▶ **RAW DATA**:
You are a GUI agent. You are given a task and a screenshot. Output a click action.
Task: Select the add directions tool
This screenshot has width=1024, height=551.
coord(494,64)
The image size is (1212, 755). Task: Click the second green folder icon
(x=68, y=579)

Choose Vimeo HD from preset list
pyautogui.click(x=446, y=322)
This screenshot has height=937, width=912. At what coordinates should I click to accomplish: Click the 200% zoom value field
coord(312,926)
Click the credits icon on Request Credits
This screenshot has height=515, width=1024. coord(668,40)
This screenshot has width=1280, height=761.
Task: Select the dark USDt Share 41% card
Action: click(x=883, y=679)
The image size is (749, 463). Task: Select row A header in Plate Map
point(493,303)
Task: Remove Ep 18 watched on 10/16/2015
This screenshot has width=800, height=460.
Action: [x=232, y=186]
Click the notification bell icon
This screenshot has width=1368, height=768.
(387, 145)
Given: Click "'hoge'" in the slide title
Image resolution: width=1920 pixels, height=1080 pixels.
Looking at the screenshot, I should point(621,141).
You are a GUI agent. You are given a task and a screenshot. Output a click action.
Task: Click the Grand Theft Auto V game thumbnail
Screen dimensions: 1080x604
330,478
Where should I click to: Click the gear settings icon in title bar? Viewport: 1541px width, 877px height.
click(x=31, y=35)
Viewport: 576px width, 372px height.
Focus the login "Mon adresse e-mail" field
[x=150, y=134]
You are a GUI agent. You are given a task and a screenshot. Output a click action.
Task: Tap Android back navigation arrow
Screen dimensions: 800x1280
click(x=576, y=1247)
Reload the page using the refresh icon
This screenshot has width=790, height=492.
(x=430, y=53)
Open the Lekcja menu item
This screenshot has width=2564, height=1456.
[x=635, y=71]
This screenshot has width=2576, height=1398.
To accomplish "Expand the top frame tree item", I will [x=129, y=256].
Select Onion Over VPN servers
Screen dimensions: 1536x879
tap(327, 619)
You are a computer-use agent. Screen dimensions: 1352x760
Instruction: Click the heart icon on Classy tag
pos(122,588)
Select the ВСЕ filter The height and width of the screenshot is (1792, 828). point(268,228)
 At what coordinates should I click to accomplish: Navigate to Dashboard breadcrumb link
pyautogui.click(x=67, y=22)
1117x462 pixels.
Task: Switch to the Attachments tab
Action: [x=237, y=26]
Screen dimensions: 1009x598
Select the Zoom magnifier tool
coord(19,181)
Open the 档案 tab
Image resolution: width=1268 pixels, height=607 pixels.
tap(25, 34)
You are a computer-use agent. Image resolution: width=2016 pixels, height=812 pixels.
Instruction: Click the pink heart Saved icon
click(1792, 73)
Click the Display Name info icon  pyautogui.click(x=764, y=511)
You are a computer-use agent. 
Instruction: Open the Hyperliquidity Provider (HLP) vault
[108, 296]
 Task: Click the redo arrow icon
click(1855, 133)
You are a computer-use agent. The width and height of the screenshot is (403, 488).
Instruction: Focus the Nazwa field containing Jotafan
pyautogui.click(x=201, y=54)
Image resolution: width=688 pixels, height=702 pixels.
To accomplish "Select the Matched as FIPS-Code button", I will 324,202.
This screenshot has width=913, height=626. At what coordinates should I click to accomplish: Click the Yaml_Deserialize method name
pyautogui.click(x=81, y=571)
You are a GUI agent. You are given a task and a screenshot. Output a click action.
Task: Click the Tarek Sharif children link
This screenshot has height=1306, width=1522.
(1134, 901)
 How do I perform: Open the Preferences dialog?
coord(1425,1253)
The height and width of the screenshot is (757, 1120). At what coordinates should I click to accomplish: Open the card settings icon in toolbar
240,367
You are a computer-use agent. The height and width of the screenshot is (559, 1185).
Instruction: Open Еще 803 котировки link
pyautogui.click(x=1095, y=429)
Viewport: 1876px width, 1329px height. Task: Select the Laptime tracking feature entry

▶ **GIVEN TASK**:
Write out all of the material above again, switching every "GUI agent" to "desktop assistant" and leaving everything else unchanged.

▶ **TASK OUTPUT**:
You are a desktop assistant. You are given a task and a screenshot. Output a click action.
Task: Select the add directions tool
This screenshot has width=1024, height=551.
coord(494,64)
The image size is (1212, 755). Task: Click the second green folder icon
(x=68, y=579)

Choose Vimeo HD from preset list
pyautogui.click(x=446, y=322)
This screenshot has height=937, width=912. At what coordinates should I click to accomplish: Click the 200% zoom value field
coord(312,926)
Click the credits icon on Request Credits
This screenshot has height=515, width=1024. coord(668,40)
This screenshot has width=1280, height=761.
Task: Select the dark USDt Share 41% card
Action: click(x=883, y=679)
The image size is (749, 463). Task: Select row A header in Plate Map
point(493,303)
Task: Remove Ep 18 watched on 10/16/2015
This screenshot has width=800, height=460.
Action: [x=232, y=186]
Click the notification bell icon
This screenshot has width=1368, height=768.
(387, 145)
Given: Click "'hoge'" in the slide title
Image resolution: width=1920 pixels, height=1080 pixels.
Looking at the screenshot, I should point(621,141).
You are a desktop assistant. You are given a task and a screenshot. Output a click action.
Task: Click the Grand Theft Auto V game thumbnail
Screen dimensions: 1080x604
330,478
Where should I click to: Click the gear settings icon in title bar? Viewport: 1541px width, 877px height.
click(x=31, y=35)
Viewport: 576px width, 372px height.
Focus the login "Mon adresse e-mail" field
[x=150, y=134]
You are a desktop assistant. You are given a task and a screenshot. Output a click action.
Task: Tap Android back navigation arrow
Screen dimensions: 800x1280
click(x=576, y=1247)
Reload the page using the refresh icon
This screenshot has width=790, height=492.
(x=430, y=53)
Open the Lekcja menu item
This screenshot has width=2564, height=1456.
[x=635, y=71]
This screenshot has width=2576, height=1398.
To accomplish "Expand the top frame tree item", I will [x=129, y=256].
Select Onion Over VPN servers
Screen dimensions: 1536x879
tap(327, 619)
You are a computer-use agent. Screen dimensions: 1352x760
Instruction: Click the heart icon on Classy tag
pos(122,588)
Select the ВСЕ filter The height and width of the screenshot is (1792, 828). point(268,228)
 At what coordinates should I click to accomplish: Navigate to Dashboard breadcrumb link
pyautogui.click(x=67, y=22)
1117x462 pixels.
Task: Switch to the Attachments tab
Action: [x=237, y=26]
Screen dimensions: 1009x598
Select the Zoom magnifier tool
coord(19,181)
Open the 档案 tab
Image resolution: width=1268 pixels, height=607 pixels.
tap(25, 34)
You are a computer-use agent. Image resolution: width=2016 pixels, height=812 pixels.
Instruction: Click the pink heart Saved icon
click(1792, 73)
Click the Display Name info icon  pyautogui.click(x=764, y=511)
You are a computer-use agent. 
Instruction: Open the Hyperliquidity Provider (HLP) vault
[108, 296]
 Task: Click the redo arrow icon
click(1855, 133)
You are a computer-use agent. The width and height of the screenshot is (403, 488).
Instruction: Focus the Nazwa field containing Jotafan
pyautogui.click(x=201, y=54)
Image resolution: width=688 pixels, height=702 pixels.
To accomplish "Select the Matched as FIPS-Code button", I will 324,202.
This screenshot has width=913, height=626. At what coordinates should I click to accomplish: Click the Yaml_Deserialize method name
pyautogui.click(x=81, y=571)
You are a desktop assistant. You are given a task and a screenshot. Output a click action.
Task: Click the Tarek Sharif children link
This screenshot has height=1306, width=1522.
(1134, 901)
 How do I perform: Open the Preferences dialog?
coord(1425,1253)
The height and width of the screenshot is (757, 1120). At what coordinates should I click to accomplish: Open the card settings icon in toolbar
240,367
You are a computer-use agent. The height and width of the screenshot is (559, 1185).
Instruction: Open Еще 803 котировки link
pyautogui.click(x=1095, y=429)
Viewport: 1876px width, 1329px height. Task: Select the Laptime tracking feature entry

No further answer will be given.